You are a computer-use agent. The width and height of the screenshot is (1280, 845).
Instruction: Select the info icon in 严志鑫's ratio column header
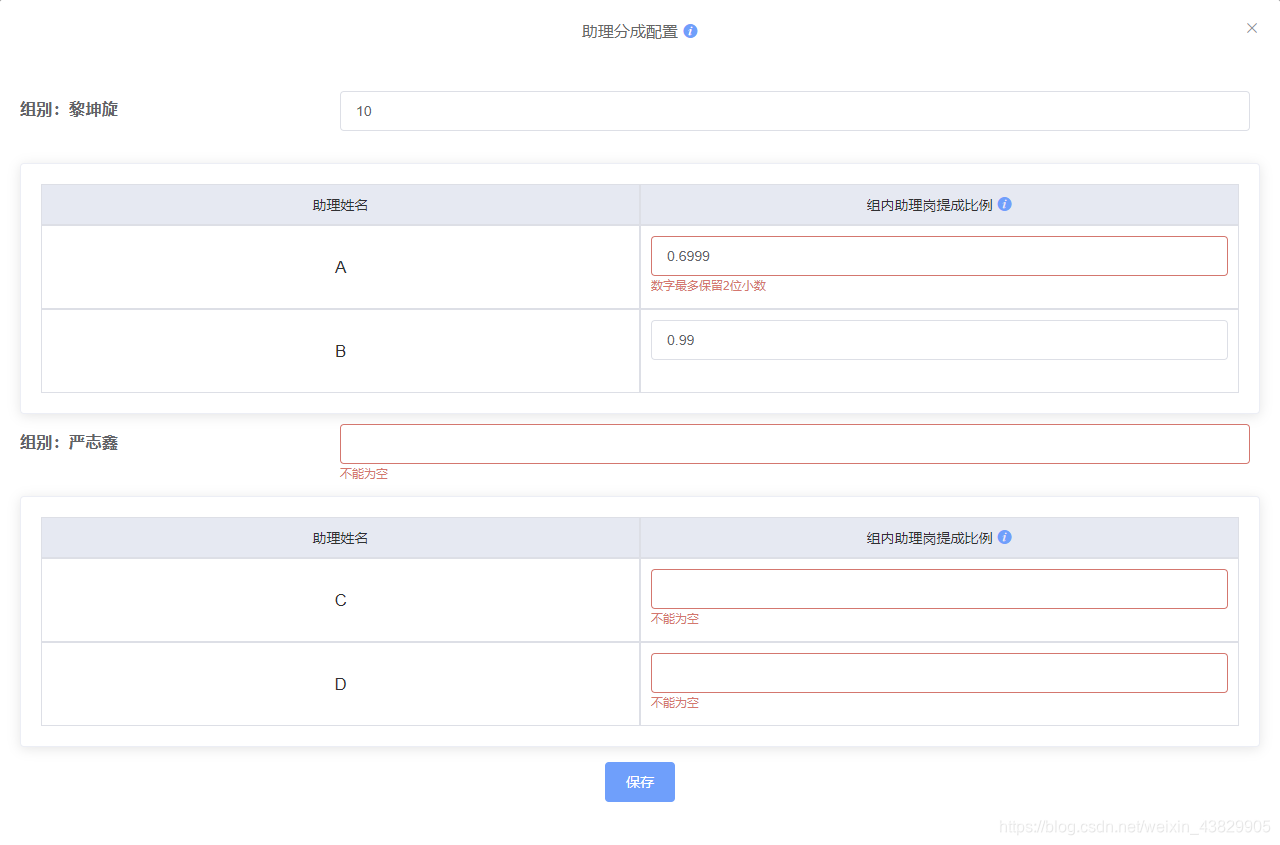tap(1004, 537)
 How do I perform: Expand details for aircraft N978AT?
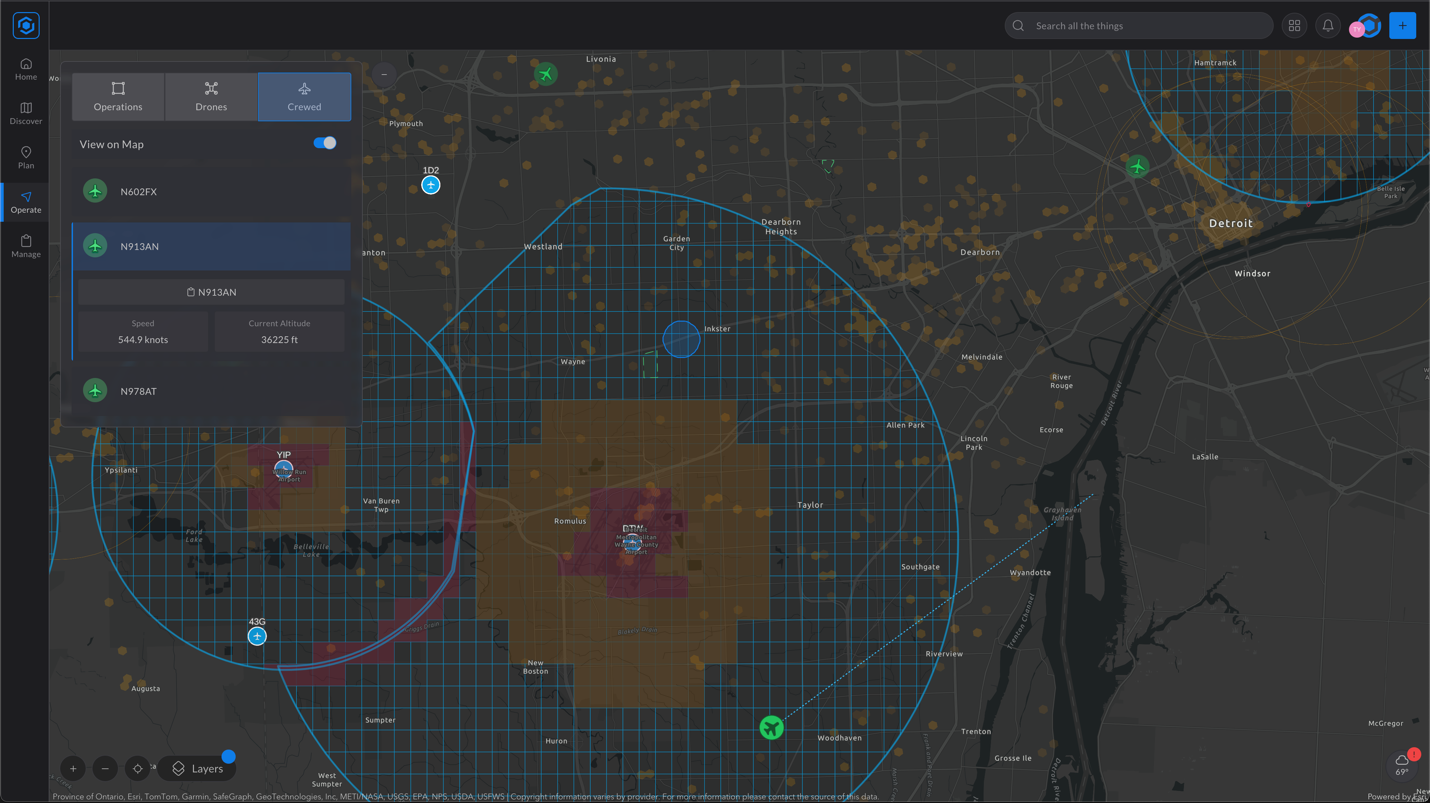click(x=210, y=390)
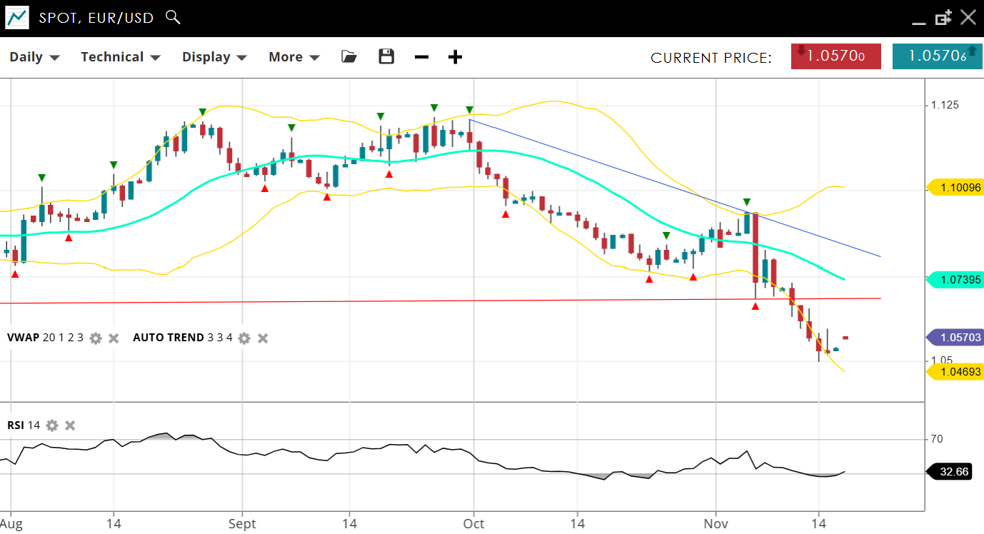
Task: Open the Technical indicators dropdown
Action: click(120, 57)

● ● ● ● ● ● ●

ACTION ITEM => Copy every line of the records exactly as it is written, but not the pictures.

ANSWER SPACE =>
You are a computer-use agent. The width and height of the screenshot is (1280, 845).
Instruction: Select the info icon in 严志鑫's ratio column header
tap(1004, 537)
 How do I perform: Expand details for aircraft N978AT?
click(x=210, y=390)
Task: Open the Technical indicators dropdown
Action: click(120, 57)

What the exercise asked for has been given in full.